> **What you have to do**
Which lines below include the string "computer"? Please show each one.

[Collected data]

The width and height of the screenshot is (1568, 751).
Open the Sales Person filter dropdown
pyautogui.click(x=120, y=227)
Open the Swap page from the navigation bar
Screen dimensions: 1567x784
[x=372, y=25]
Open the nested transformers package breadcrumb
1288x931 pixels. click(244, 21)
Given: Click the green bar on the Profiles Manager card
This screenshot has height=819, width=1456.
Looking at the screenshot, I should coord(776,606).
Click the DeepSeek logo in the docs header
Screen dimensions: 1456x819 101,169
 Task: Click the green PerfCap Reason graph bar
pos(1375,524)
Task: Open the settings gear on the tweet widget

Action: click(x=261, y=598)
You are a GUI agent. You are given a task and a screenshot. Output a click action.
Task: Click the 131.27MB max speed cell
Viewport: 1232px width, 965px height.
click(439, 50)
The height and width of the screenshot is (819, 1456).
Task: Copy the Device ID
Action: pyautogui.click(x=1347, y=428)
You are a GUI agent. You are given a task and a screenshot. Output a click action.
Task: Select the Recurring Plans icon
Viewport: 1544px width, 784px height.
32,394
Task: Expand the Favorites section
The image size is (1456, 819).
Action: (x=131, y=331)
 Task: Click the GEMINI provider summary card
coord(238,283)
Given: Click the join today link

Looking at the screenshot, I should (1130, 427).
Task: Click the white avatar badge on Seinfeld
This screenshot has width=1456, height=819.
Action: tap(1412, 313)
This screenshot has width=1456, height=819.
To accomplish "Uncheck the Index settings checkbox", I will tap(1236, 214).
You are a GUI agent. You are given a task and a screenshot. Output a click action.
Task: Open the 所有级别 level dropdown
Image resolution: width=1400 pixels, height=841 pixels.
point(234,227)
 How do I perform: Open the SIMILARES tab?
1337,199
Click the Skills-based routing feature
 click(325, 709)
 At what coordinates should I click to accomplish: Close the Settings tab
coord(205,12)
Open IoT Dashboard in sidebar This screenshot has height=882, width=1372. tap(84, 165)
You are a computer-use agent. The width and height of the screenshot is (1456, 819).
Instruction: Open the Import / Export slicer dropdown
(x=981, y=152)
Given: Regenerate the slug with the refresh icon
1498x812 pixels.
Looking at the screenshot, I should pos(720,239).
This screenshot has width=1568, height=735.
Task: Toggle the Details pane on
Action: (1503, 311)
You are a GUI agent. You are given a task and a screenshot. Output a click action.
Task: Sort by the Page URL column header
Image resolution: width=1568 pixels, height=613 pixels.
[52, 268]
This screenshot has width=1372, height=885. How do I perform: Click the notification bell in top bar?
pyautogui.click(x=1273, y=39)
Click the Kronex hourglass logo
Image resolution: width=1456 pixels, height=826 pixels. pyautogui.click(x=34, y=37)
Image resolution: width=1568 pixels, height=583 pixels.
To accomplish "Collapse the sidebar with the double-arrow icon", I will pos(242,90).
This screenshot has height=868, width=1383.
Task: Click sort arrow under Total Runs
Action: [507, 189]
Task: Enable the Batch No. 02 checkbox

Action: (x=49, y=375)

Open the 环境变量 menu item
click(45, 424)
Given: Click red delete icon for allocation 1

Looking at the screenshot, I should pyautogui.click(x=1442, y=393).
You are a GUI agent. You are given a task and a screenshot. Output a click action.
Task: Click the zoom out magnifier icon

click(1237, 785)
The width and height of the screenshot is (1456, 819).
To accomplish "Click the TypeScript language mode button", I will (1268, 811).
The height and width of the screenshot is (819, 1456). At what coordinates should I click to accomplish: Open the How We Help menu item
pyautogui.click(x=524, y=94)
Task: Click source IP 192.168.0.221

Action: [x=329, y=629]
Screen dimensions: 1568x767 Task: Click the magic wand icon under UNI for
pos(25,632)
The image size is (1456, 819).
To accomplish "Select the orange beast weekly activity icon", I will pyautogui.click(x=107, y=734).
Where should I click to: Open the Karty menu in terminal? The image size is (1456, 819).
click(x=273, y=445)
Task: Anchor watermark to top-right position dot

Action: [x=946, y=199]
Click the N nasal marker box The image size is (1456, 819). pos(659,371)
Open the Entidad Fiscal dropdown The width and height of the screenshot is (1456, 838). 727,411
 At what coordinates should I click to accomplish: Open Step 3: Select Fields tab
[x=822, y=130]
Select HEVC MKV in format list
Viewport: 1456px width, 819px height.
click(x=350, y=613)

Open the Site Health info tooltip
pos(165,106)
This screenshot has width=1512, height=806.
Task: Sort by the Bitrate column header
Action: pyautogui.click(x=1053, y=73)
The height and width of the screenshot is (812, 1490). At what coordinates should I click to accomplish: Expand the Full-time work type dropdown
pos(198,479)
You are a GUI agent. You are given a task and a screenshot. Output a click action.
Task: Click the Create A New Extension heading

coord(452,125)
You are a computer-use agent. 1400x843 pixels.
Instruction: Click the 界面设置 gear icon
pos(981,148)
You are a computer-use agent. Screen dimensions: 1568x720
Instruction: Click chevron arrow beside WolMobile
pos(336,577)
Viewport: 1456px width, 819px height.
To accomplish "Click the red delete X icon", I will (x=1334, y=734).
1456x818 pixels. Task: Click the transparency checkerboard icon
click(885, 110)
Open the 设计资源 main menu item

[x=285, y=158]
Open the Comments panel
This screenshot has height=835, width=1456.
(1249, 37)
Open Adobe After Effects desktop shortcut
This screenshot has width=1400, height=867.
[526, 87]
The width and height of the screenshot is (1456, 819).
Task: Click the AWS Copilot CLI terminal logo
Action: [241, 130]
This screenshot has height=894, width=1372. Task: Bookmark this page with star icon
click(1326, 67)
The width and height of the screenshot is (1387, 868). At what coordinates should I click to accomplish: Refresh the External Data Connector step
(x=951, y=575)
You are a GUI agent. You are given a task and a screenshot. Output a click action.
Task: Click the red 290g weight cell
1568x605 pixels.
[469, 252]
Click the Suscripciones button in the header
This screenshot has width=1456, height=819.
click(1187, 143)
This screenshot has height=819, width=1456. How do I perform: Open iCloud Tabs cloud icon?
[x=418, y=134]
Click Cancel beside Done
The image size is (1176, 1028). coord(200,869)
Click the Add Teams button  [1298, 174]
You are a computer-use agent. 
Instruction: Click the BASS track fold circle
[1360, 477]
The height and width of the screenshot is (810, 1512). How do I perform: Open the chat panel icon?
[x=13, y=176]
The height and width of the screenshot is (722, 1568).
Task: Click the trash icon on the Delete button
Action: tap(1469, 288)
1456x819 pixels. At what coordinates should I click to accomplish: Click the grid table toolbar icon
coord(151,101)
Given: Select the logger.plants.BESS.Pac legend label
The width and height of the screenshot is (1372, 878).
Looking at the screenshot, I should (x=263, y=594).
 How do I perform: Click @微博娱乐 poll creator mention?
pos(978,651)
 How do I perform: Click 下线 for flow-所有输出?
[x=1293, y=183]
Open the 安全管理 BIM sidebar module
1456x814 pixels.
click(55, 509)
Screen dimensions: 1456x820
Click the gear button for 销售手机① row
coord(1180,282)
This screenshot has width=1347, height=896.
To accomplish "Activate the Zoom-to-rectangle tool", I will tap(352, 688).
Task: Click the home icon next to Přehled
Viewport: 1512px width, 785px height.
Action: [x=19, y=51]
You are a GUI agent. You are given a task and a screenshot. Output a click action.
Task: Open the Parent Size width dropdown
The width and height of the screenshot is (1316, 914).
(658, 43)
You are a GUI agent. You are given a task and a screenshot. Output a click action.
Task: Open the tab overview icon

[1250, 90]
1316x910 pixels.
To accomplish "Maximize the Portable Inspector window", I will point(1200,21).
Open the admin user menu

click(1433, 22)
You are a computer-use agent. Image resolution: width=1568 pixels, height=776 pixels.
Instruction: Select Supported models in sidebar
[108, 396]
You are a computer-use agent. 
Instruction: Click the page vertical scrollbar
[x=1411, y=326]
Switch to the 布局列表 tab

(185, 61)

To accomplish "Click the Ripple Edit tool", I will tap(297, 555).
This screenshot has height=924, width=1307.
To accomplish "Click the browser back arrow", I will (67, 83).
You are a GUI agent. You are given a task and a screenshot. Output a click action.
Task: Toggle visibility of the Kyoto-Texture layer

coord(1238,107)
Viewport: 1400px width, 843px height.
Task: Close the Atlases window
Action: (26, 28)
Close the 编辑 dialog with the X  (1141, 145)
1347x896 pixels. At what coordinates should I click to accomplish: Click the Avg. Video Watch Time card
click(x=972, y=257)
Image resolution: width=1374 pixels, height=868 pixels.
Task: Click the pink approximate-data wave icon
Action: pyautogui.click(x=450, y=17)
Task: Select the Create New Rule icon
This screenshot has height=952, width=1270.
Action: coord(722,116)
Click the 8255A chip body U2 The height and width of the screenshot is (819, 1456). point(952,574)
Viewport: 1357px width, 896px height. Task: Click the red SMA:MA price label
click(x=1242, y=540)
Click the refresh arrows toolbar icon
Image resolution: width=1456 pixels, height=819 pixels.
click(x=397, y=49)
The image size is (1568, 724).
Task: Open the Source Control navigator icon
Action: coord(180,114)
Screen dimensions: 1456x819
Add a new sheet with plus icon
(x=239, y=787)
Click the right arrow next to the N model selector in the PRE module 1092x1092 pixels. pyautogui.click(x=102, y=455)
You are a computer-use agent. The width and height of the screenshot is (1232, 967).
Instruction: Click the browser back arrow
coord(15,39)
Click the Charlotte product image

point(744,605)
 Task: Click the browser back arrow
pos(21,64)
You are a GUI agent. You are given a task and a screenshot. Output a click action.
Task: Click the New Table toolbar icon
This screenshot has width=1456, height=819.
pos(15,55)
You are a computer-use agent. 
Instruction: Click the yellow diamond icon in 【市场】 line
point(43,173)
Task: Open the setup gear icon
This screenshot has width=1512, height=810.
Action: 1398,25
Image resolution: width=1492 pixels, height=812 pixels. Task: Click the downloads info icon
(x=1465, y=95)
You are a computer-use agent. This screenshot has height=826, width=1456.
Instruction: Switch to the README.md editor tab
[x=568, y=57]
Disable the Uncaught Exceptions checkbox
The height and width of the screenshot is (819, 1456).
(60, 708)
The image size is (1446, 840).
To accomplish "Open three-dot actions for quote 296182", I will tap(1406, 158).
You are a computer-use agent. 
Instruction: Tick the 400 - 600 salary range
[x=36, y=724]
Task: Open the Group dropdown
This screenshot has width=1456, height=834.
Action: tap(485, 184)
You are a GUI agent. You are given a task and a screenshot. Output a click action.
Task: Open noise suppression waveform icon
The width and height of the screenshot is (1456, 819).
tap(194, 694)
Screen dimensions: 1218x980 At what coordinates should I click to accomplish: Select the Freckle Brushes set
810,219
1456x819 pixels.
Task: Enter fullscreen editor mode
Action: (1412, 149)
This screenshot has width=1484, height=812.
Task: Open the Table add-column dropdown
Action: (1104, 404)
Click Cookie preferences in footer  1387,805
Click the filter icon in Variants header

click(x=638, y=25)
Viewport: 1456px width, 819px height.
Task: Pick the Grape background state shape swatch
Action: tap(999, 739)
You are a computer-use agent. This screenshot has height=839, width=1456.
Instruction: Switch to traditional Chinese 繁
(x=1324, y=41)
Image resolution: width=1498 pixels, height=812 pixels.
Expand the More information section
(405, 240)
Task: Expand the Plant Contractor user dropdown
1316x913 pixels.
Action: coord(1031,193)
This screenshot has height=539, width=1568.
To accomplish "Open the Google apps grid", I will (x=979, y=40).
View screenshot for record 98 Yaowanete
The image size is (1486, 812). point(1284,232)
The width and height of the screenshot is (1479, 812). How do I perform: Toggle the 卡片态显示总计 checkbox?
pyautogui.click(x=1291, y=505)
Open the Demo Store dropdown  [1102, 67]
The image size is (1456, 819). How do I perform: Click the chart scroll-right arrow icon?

> **Written solution**
You are a computer-use agent. The width and height of the screenshot is (1456, 819).
You are a computer-use agent. 1400x843 pixels.
You are a computer-use agent. Screen dimensions: 1568x720
You are a computer-use agent. 
You are a computer-use agent. Image resolution: width=1568 pixels, height=776 pixels.
You are a computer-use agent. 
You are a computer-use agent. The width and height of the screenshot is (1232, 967).
You are a computer-use agent. 
You are a computer-use agent. This screenshot has height=826, width=1456.
You are a computer-use agent. 
You are a computer-use agent. This screenshot has height=839, width=1456.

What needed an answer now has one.